The Open Source Initiative (OSI) is the organization that has stood at the center of the open source movement since its earliest days. In its own words, it is “a non-profit corporation with global scope formed to educate about and advocate for the benefits of open source.” The organization describes itself as a California public benefit corporation with 501(c)3 tax-exempt status, founded in 1998.
OSI grew directly out of the moment when the “open source” label was first adopted. After a February 3, 1998 strategy meeting in Palo Alto where the term was chosen, Eric Raymond and Bruce Perens jointly founded the organization in late February 1998. By OSI’s own history, Raymond served as the first president and Perens as vice-president, with an initial Board of Directors that included Brian Behlendorf, Ian Murdock, Russ Nelson, and Chip Salzenberg.

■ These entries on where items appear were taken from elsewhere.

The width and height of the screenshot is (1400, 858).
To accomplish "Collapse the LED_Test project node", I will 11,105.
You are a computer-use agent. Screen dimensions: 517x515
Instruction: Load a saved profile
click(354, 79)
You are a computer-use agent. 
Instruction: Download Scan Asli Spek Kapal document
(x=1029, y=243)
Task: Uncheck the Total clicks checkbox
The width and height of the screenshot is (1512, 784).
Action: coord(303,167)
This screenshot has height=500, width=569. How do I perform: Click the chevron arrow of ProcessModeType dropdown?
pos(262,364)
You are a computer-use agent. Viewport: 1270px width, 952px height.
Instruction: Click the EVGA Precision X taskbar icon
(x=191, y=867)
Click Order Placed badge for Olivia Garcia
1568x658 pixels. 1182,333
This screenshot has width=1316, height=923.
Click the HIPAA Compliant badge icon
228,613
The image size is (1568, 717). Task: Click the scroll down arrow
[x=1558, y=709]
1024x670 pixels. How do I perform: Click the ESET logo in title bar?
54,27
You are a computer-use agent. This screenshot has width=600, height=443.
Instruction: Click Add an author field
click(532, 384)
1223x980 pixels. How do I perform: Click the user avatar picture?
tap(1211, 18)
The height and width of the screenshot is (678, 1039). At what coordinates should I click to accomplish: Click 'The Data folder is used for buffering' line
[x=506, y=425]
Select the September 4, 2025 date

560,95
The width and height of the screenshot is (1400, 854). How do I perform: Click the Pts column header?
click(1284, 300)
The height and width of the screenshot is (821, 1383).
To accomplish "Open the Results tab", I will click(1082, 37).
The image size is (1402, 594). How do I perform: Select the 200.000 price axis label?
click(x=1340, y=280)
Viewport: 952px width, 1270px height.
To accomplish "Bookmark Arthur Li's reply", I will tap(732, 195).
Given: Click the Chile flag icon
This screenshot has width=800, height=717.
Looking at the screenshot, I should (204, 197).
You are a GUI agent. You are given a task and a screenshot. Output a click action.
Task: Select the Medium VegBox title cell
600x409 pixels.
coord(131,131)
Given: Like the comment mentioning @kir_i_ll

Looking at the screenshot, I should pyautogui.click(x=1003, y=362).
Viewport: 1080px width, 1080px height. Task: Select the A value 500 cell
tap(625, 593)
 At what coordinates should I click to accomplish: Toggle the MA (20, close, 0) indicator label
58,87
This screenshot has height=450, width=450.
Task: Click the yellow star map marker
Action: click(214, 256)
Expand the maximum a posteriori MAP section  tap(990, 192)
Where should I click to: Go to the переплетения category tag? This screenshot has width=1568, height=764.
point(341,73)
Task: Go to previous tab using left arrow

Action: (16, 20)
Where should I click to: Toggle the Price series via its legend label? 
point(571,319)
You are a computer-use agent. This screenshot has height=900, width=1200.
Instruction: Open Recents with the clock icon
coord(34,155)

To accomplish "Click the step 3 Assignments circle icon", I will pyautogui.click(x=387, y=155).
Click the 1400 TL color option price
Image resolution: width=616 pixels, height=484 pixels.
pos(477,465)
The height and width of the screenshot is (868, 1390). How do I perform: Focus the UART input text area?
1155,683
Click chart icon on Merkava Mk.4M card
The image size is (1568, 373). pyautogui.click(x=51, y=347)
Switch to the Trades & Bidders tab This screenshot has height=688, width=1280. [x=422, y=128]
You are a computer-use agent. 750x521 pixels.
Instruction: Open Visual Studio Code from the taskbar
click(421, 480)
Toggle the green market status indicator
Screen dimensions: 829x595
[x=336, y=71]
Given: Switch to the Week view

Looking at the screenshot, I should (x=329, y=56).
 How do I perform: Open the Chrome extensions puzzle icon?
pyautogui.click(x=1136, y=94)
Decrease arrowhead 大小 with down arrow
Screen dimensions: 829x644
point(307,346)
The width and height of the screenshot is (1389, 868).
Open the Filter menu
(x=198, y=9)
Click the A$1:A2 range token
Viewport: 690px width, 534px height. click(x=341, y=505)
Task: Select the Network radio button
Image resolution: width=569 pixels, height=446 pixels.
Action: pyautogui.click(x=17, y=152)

The organization’s defining role is custodianship of a single document. As OSI puts it, one of its “most important activities is as a standards body, maintaining the Open Source Definition for the good of the community.” Software is not “open source” by OSI’s lights simply because its source is visible; it must be distributed under a license that satisfies every clause of the Open Source Definition.
To make that determination concrete, OSI runs a license review process and maintains the Open Source Initiative Approved License trademark program. OSI frames this approval mark as creating “a nexus of trust” that lets developers, users, corporations, and governments cooperate on open source software with confidence that the license behind a project actually grants the freedoms the label promises.
Beyond standards work, OSI positions itself as “the leading voice on the policies and principles of open source,” engaging in education, community building, and public advocacy. That combination of a precise technical definition with sustained advocacy is what allowed “open source” to move in a few years from a coined phrase into the default vocabulary of the software industry.